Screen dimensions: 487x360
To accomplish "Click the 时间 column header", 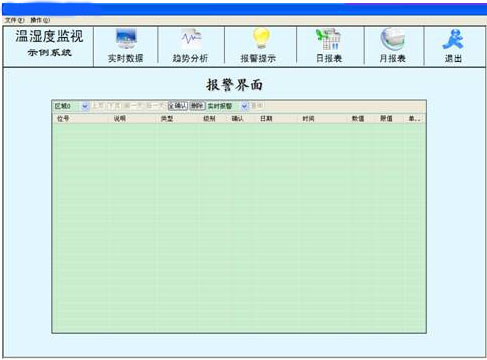I will pos(308,119).
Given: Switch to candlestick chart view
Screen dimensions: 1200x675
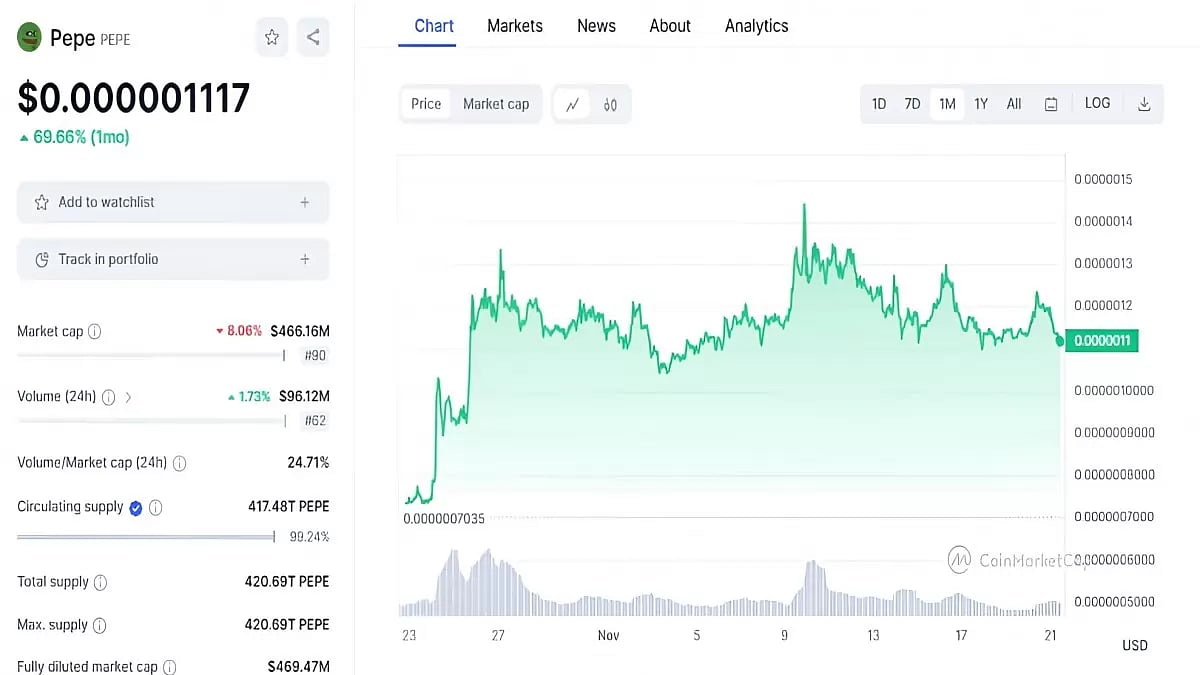Looking at the screenshot, I should pyautogui.click(x=610, y=104).
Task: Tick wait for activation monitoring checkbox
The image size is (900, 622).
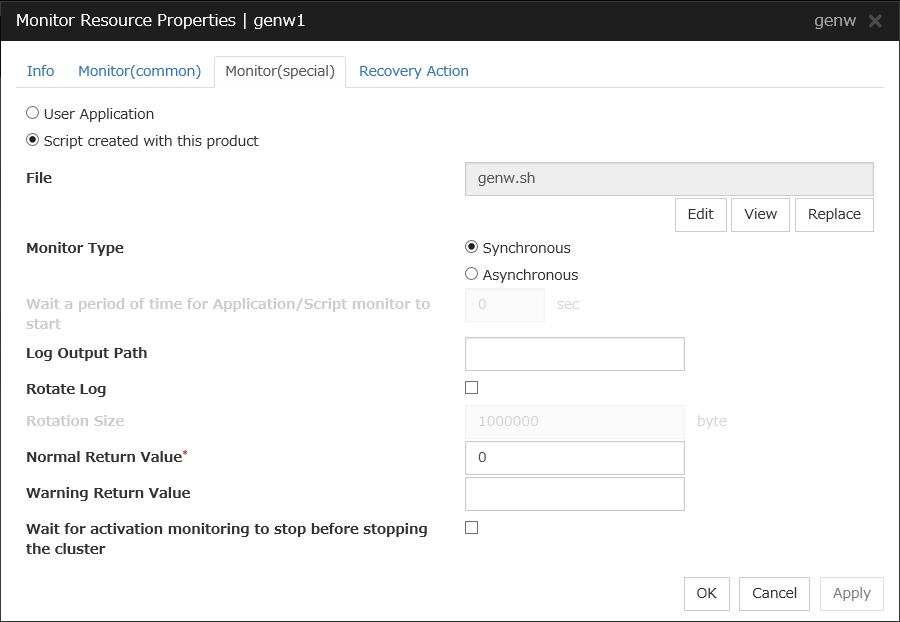Action: [x=472, y=528]
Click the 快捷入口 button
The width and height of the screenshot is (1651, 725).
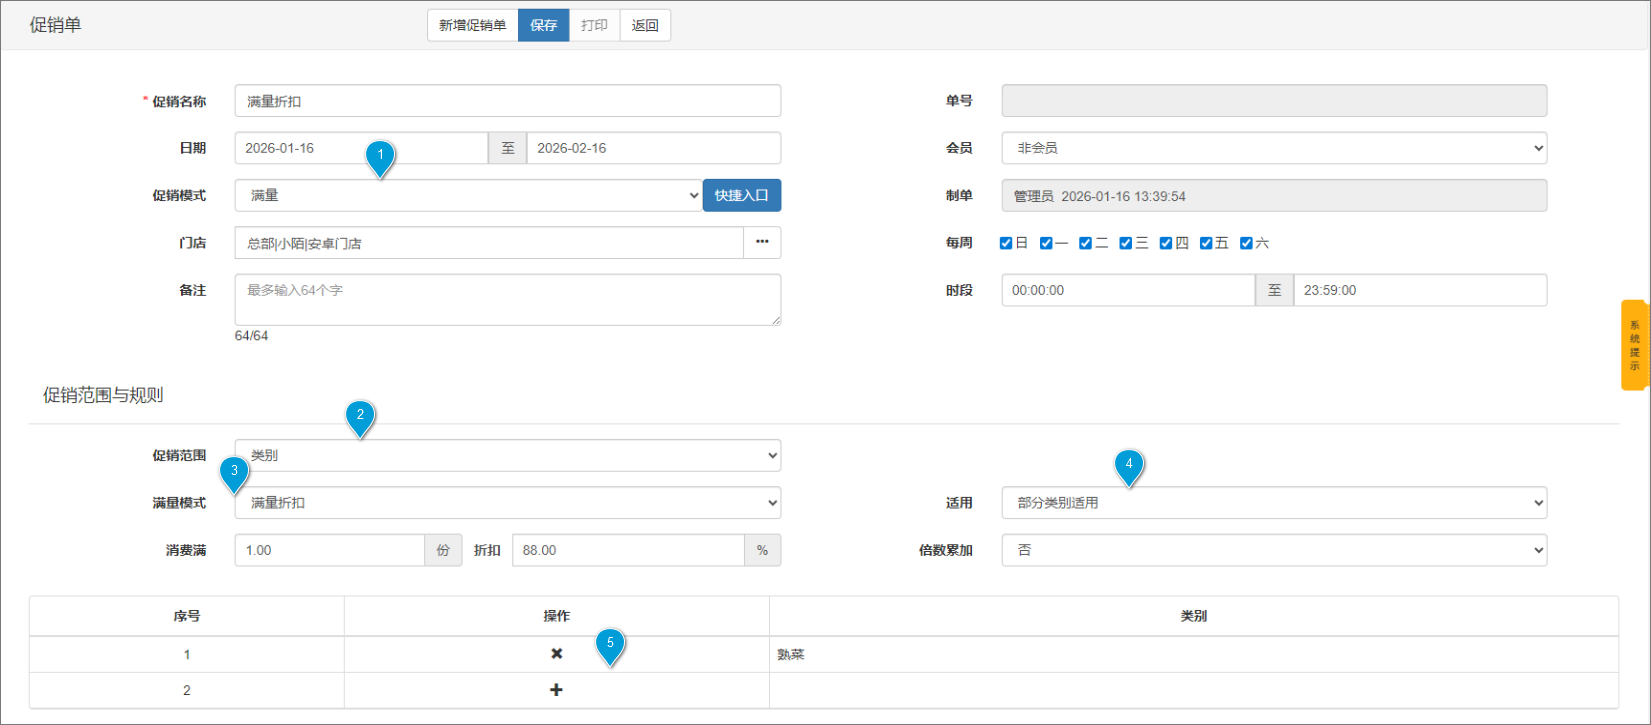(x=741, y=196)
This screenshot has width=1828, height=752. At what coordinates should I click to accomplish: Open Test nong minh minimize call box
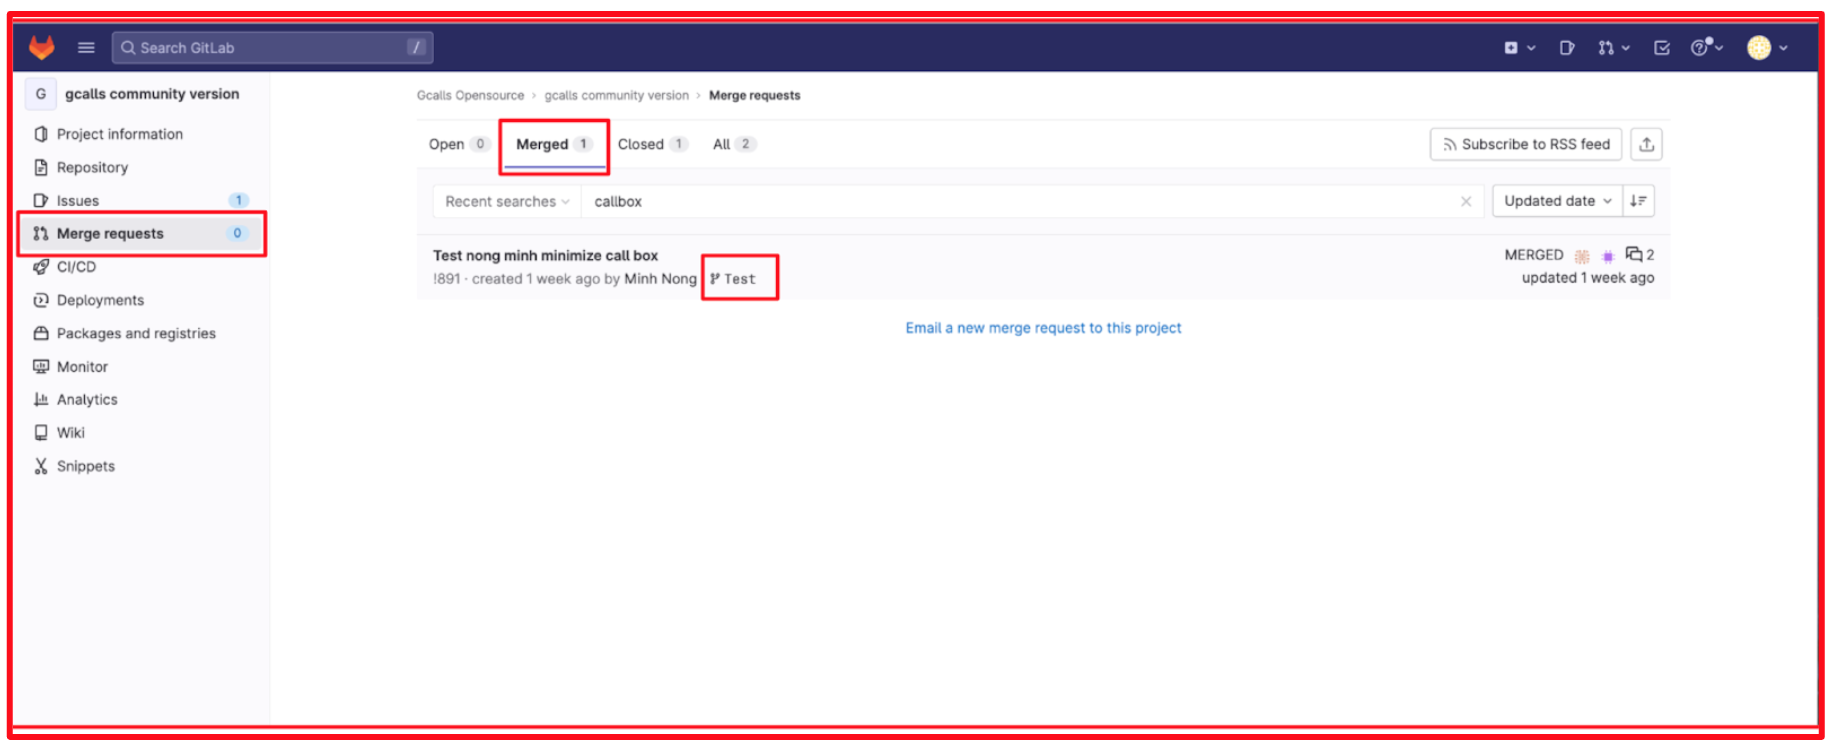545,255
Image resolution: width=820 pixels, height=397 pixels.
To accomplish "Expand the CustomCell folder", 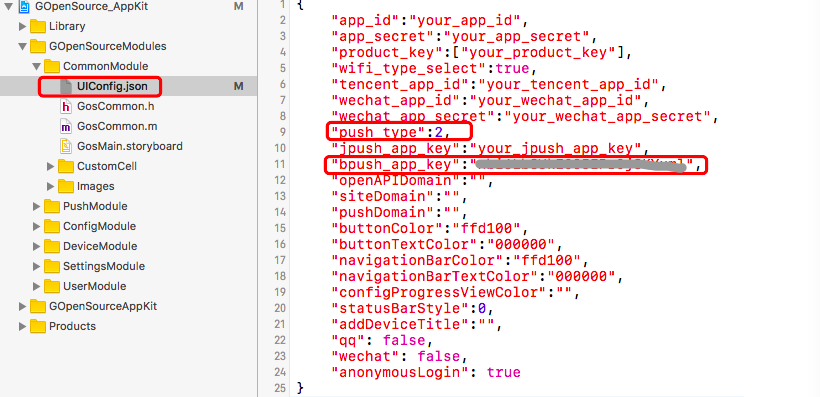I will pyautogui.click(x=50, y=166).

--------------------------------------------------

**Exercise directions**.
Output exactly the lines above that lie between the line with "The width and" and the line with "Image resolution: width=820", those two lines included, and no pictures.

**Exercise output**.
The width and height of the screenshot is (1651, 725).
(x=741, y=196)
This screenshot has width=1828, height=752. At what coordinates should I click to accomplish: Open Test nong minh minimize call box
545,255
Image resolution: width=820 pixels, height=397 pixels.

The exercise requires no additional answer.